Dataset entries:
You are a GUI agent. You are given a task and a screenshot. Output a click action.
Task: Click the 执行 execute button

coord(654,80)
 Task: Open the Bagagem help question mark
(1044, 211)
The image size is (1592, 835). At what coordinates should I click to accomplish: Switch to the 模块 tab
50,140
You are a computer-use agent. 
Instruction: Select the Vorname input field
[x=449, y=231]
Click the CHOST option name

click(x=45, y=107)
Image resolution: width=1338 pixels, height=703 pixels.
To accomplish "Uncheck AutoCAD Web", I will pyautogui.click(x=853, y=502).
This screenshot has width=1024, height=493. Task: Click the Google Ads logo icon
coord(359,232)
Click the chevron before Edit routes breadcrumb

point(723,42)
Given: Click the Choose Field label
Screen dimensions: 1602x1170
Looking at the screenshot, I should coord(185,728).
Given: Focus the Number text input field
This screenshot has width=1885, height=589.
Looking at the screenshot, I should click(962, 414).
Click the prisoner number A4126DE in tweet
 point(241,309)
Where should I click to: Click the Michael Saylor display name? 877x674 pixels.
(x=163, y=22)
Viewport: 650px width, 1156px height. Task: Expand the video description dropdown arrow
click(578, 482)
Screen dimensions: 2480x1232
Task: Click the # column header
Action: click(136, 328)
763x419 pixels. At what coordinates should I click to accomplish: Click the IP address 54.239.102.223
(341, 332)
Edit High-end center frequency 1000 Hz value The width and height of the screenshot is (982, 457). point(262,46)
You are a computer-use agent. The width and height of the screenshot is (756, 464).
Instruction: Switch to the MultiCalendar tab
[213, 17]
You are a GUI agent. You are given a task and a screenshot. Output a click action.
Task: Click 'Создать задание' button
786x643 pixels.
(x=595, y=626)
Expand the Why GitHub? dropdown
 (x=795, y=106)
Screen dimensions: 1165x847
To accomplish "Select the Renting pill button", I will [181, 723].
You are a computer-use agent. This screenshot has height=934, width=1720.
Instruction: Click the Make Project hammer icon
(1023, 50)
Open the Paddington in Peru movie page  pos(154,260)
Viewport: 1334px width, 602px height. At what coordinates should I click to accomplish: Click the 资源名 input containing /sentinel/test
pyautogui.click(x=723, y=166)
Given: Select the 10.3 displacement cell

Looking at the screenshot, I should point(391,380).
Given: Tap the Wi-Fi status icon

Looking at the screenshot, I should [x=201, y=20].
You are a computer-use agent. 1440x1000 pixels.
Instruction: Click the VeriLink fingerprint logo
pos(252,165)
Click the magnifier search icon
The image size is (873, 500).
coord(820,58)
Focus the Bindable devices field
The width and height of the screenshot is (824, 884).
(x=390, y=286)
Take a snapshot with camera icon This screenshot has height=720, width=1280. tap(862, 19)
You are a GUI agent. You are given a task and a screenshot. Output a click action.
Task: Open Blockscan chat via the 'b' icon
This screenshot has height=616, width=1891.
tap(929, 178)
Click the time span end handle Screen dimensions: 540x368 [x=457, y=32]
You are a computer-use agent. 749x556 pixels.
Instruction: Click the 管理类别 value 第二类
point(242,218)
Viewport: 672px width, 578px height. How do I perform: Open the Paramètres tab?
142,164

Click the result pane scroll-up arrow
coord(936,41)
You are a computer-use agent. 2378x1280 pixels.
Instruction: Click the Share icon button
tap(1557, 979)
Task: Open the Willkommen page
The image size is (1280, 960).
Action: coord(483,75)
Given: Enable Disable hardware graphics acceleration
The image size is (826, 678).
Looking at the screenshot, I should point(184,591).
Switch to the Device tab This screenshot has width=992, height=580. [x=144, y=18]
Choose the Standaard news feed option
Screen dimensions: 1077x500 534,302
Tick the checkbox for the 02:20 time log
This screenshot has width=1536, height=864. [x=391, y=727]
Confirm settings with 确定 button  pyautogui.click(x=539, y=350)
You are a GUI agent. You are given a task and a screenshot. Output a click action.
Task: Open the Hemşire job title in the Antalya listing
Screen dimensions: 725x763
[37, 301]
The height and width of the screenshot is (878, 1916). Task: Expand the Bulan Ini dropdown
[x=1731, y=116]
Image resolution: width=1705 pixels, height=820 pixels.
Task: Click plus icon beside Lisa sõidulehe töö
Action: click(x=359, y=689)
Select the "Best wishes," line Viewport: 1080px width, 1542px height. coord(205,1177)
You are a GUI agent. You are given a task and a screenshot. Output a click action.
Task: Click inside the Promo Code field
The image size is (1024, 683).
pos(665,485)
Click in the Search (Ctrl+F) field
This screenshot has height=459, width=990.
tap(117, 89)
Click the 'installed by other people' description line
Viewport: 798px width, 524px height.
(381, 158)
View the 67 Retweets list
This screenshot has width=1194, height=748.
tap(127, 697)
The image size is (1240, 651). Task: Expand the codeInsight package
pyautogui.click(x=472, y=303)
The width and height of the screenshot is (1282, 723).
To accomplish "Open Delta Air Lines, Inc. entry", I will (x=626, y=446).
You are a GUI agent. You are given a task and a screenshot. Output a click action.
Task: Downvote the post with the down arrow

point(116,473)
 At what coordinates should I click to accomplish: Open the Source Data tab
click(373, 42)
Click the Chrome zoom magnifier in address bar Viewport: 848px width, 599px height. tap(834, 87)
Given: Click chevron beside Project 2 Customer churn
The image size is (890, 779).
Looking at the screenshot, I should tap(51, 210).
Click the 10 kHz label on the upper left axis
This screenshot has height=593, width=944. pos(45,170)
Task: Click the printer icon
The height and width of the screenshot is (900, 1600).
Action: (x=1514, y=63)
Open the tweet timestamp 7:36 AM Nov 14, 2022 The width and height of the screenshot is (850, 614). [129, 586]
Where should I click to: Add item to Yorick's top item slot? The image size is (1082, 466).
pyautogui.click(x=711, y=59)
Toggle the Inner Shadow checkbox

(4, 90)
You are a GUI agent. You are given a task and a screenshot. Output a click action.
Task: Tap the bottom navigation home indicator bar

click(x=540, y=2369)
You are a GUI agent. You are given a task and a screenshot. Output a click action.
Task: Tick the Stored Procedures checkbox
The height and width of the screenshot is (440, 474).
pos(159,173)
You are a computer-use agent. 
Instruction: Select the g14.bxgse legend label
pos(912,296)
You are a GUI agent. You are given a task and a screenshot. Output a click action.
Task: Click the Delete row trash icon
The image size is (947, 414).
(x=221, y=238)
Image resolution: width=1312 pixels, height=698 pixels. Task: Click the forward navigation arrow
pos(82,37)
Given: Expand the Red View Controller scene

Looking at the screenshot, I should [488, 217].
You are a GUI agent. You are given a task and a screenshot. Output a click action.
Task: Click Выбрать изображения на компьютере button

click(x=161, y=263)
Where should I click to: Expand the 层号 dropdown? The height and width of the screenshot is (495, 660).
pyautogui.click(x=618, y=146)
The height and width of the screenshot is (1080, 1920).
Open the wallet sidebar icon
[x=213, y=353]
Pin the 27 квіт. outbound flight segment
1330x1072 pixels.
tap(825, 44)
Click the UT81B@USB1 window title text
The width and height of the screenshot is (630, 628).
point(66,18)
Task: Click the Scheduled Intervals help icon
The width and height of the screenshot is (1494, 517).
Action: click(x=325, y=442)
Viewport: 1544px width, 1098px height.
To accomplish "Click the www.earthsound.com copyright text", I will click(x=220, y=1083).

REQUIREMENT> Looking back over the data above, restate word for word the lines that begin at the line with "Given: Expand the Red View Controller scene" and end at the line with "Viewport: 1544px width, 1098px height.", inclusive.

OUTPUT FOR THIS TASK>
Given: Expand the Red View Controller scene

Looking at the screenshot, I should [488, 217].
You are a GUI agent. You are given a task and a screenshot. Output a click action.
Task: Click Выбрать изображения на компьютере button

click(x=161, y=263)
Where should I click to: Expand the 层号 dropdown? The height and width of the screenshot is (495, 660).
pyautogui.click(x=618, y=146)
The height and width of the screenshot is (1080, 1920).
Open the wallet sidebar icon
[x=213, y=353]
Pin the 27 квіт. outbound flight segment
1330x1072 pixels.
tap(825, 44)
Click the UT81B@USB1 window title text
The width and height of the screenshot is (630, 628).
point(66,18)
Task: Click the Scheduled Intervals help icon
The width and height of the screenshot is (1494, 517).
Action: click(x=325, y=442)
Viewport: 1544px width, 1098px height.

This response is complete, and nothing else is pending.